◆ **Aim of the task**
Copy out the text of the records below character for character, leaving out the pictures.

[Stored items]
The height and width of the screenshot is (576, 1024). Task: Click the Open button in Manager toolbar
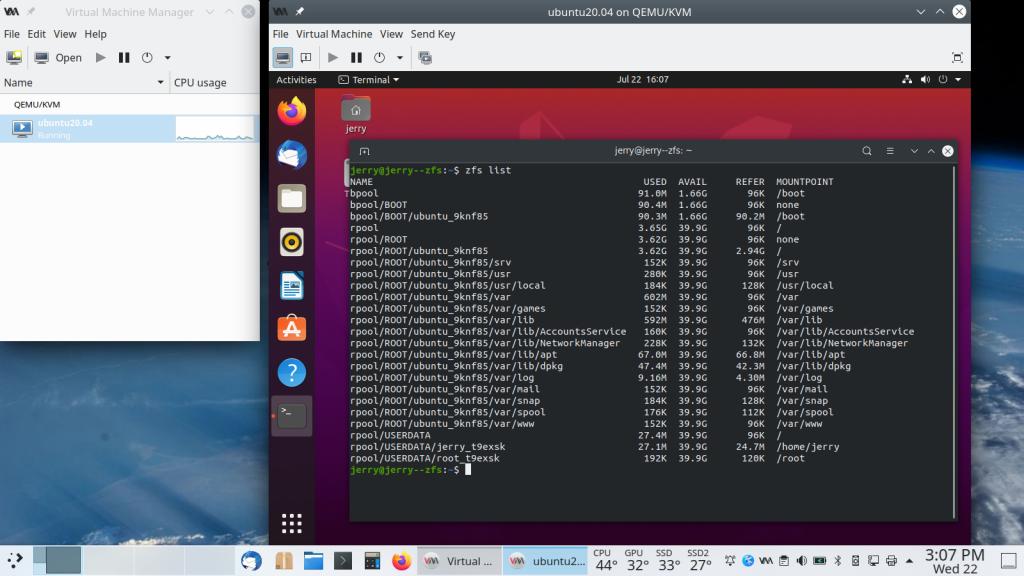(x=59, y=58)
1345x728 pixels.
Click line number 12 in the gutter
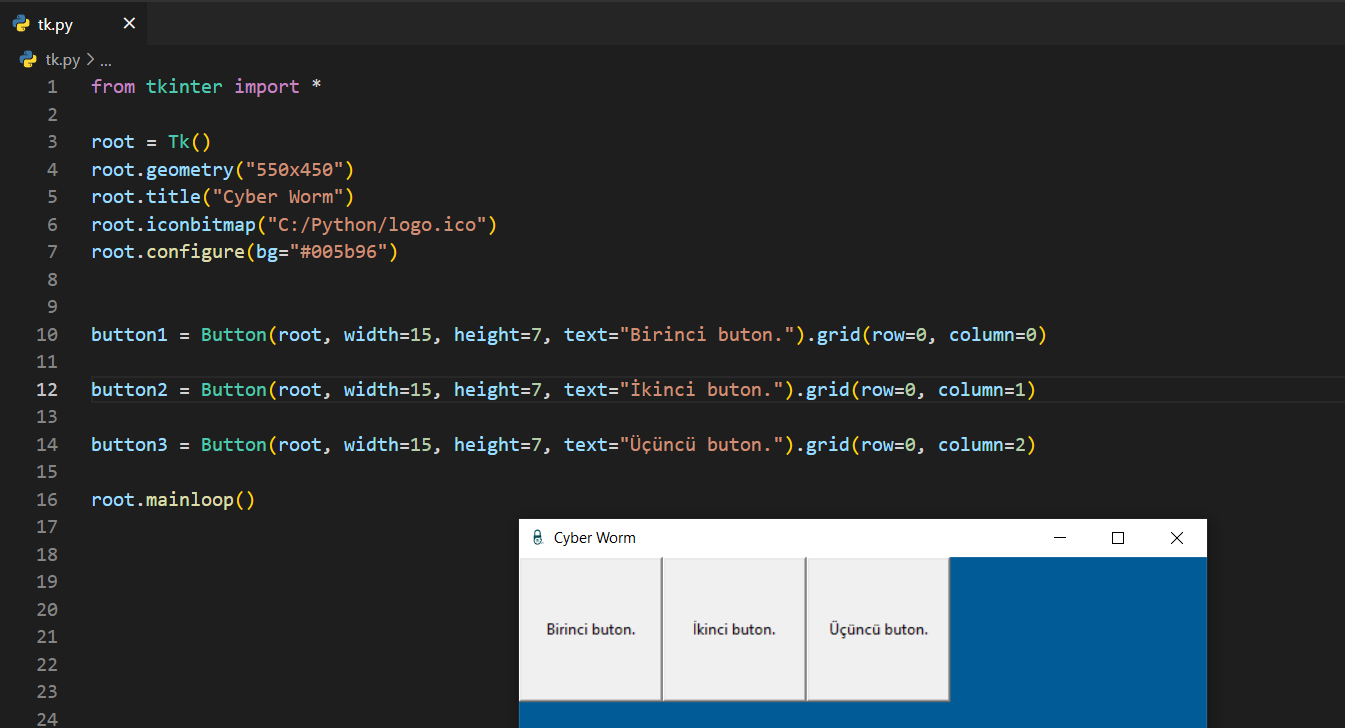47,389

◆ **Correct response**
The height and width of the screenshot is (576, 1024). Task: Click the Open button in Manager toolbar
(x=59, y=58)
1345x728 pixels.
Click line number 12 in the gutter
47,389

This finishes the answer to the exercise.